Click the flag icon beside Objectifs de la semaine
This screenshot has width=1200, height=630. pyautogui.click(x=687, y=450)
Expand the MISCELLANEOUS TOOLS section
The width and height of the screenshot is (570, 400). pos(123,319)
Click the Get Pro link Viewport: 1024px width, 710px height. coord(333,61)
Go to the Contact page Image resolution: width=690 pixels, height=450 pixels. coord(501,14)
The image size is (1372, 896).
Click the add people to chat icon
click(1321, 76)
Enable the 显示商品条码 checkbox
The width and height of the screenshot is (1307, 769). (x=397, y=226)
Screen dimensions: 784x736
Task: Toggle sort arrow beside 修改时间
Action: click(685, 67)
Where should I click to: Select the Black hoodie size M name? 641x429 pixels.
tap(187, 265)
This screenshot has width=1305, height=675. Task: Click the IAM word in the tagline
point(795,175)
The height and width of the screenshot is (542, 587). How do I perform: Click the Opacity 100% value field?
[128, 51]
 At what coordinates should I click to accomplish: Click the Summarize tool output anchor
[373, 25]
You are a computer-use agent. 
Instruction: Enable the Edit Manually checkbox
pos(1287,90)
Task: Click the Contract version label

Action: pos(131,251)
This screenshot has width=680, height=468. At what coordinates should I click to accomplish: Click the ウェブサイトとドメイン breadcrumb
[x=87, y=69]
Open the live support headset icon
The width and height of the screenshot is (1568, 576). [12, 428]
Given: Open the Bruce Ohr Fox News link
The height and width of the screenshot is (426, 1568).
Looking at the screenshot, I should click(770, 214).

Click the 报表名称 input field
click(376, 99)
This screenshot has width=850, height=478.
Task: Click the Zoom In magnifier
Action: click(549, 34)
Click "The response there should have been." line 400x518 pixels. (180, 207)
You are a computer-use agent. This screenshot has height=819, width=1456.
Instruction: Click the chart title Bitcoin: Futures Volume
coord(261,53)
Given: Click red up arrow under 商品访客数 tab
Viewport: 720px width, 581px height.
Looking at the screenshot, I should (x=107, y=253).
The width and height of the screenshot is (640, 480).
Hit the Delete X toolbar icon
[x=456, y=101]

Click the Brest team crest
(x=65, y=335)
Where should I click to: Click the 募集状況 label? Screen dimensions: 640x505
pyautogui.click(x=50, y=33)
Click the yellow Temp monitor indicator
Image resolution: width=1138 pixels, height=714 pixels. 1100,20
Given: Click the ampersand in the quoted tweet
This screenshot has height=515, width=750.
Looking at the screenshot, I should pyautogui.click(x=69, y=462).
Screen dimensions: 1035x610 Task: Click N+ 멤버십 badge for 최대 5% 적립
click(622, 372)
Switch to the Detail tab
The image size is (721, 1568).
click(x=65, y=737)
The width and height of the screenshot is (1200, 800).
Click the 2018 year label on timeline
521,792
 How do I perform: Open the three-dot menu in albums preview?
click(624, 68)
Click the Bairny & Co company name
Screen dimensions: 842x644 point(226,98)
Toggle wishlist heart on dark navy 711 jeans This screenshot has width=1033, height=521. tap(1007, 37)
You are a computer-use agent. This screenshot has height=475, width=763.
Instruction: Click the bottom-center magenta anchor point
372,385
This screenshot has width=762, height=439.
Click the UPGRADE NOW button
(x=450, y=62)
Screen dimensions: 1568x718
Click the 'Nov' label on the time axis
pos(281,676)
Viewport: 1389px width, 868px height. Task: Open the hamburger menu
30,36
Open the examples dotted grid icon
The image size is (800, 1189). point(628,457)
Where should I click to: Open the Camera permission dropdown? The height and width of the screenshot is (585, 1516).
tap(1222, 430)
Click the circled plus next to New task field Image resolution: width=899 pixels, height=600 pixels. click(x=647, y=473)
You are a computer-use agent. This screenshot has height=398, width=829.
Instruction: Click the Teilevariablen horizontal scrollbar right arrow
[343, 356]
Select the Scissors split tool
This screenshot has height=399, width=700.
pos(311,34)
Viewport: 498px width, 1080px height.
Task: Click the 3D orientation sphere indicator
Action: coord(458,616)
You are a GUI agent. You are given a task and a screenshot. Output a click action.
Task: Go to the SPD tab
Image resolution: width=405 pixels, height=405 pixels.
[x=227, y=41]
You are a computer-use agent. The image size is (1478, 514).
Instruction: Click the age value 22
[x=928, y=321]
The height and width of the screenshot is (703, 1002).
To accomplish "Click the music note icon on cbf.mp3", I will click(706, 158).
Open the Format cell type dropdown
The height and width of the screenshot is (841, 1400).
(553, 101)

> _What you need to do_
Transcribe the opening lines of the listing exactly, please. Stop after the line that contains "Given: Open the Bruce Ohr Fox News link".

> _Exercise output_
Click the flag icon beside Objectifs de la semaine
This screenshot has width=1200, height=630. pyautogui.click(x=687, y=450)
Expand the MISCELLANEOUS TOOLS section
The width and height of the screenshot is (570, 400). pos(123,319)
Click the Get Pro link Viewport: 1024px width, 710px height. coord(333,61)
Go to the Contact page Image resolution: width=690 pixels, height=450 pixels. coord(501,14)
The image size is (1372, 896).
Click the add people to chat icon
click(1321, 76)
Enable the 显示商品条码 checkbox
The width and height of the screenshot is (1307, 769). (x=397, y=226)
Screen dimensions: 784x736
Task: Toggle sort arrow beside 修改时间
Action: click(685, 67)
Where should I click to: Select the Black hoodie size M name? 641x429 pixels.
tap(187, 265)
This screenshot has width=1305, height=675. Task: Click the IAM word in the tagline
point(795,175)
The height and width of the screenshot is (542, 587). How do I perform: Click the Opacity 100% value field?
[128, 51]
 At what coordinates should I click to accomplish: Click the Summarize tool output anchor
[373, 25]
You are a computer-use agent. 
Instruction: Enable the Edit Manually checkbox
pos(1287,90)
Task: Click the Contract version label

Action: pos(131,251)
This screenshot has width=680, height=468. At what coordinates should I click to accomplish: Click the ウェブサイトとドメイン breadcrumb
[x=87, y=69]
Open the live support headset icon
The width and height of the screenshot is (1568, 576). [12, 428]
Given: Open the Bruce Ohr Fox News link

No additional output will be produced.